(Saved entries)
========

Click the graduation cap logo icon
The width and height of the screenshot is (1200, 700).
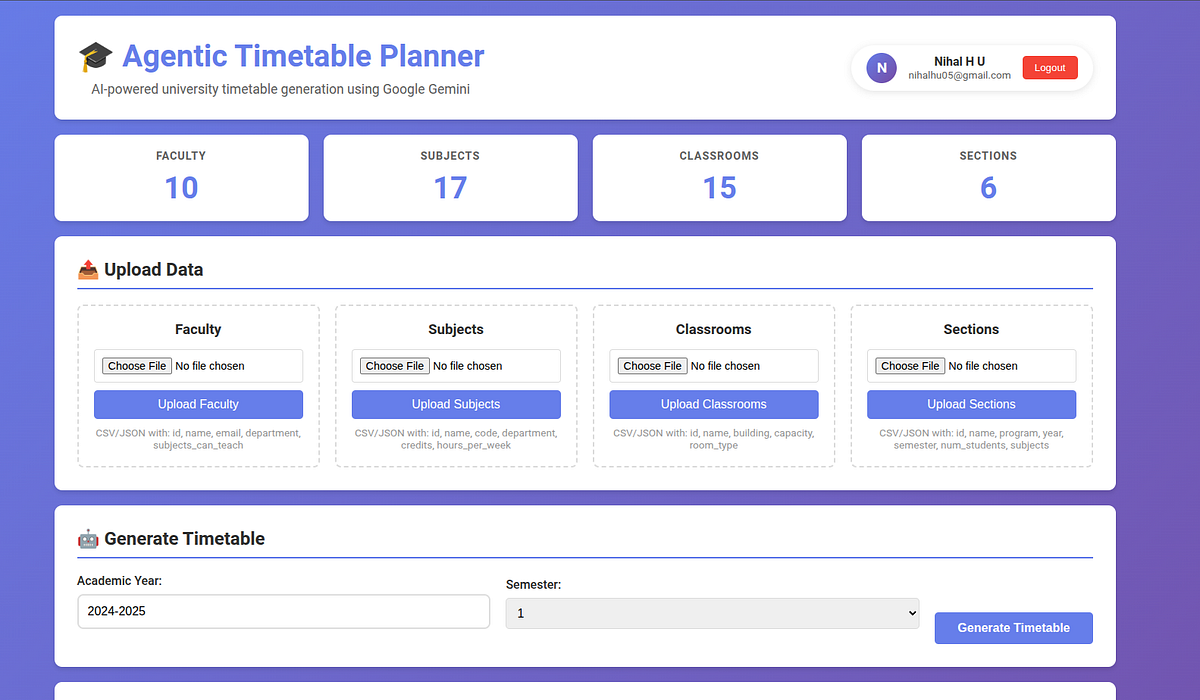[94, 56]
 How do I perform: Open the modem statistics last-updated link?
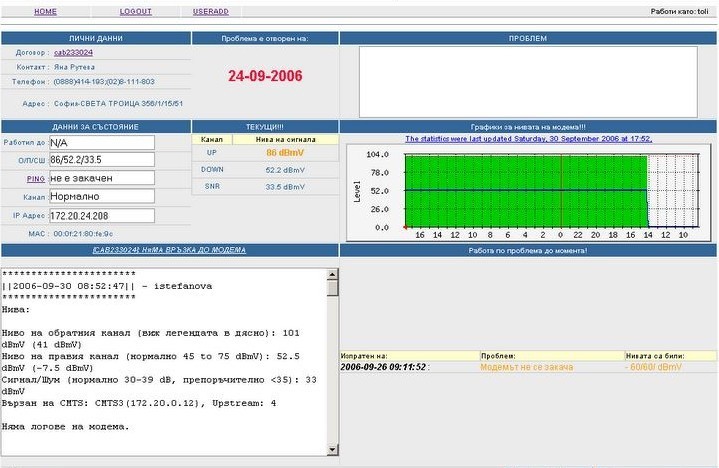tap(528, 139)
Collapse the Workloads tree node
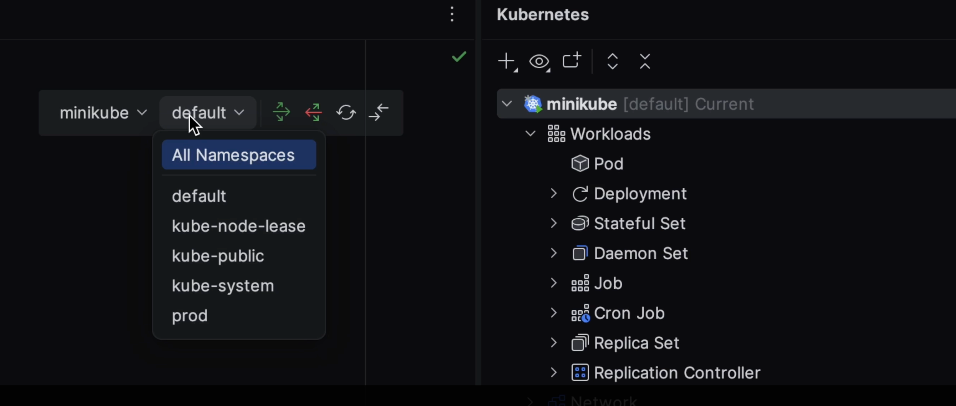Image resolution: width=956 pixels, height=406 pixels. [531, 134]
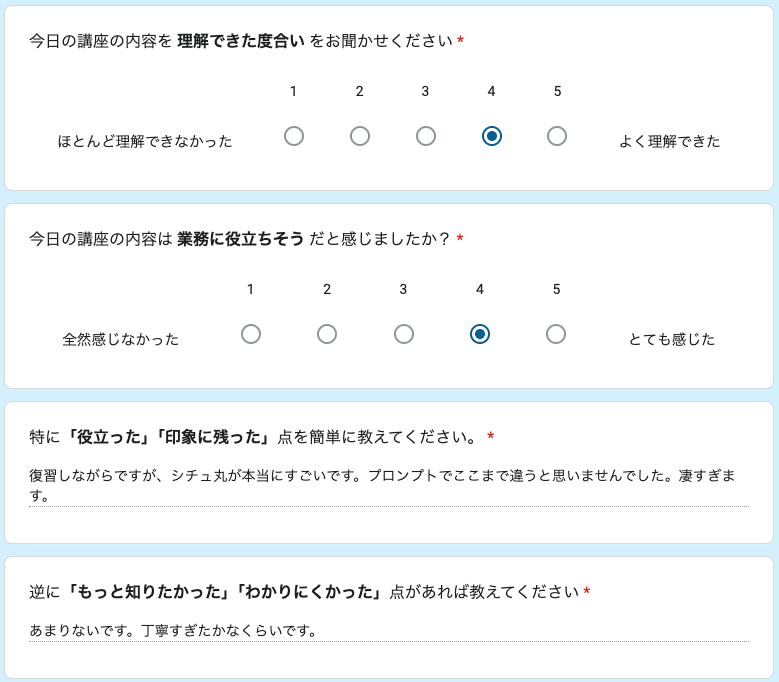Screen dimensions: 779x682
Task: Click number label 1 above 業務に役立ちそう scale
Action: [x=250, y=289]
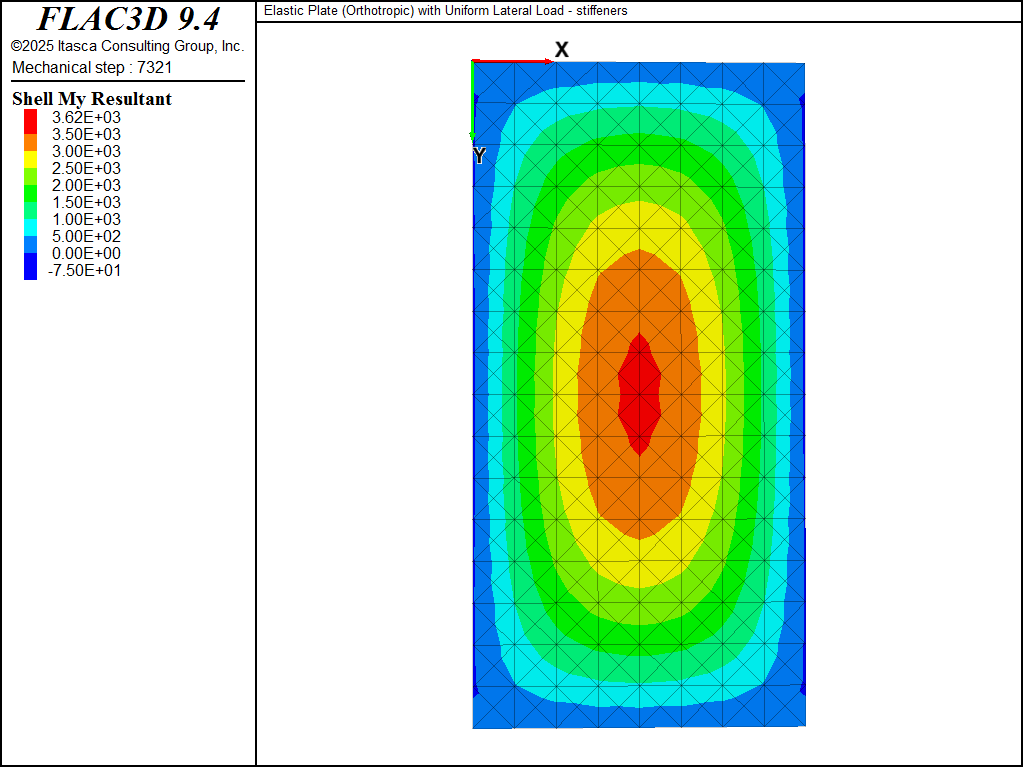The height and width of the screenshot is (768, 1024).
Task: Click the X axis label
Action: (562, 50)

========

### Your assignment
Give every line of the data above again as it stands; the pictures stay out.

### Expected answer
Click the graduation cap logo icon
The width and height of the screenshot is (1200, 700).
[94, 56]
 How do I perform: Open the modem statistics last-updated link?
tap(528, 139)
Collapse the Workloads tree node
Image resolution: width=956 pixels, height=406 pixels. [531, 134]
Screen dimensions: 779x682
Task: Click number label 1 above 業務に役立ちそう scale
Action: [x=250, y=289]
The height and width of the screenshot is (768, 1024).
Task: Click the X axis label
Action: (562, 50)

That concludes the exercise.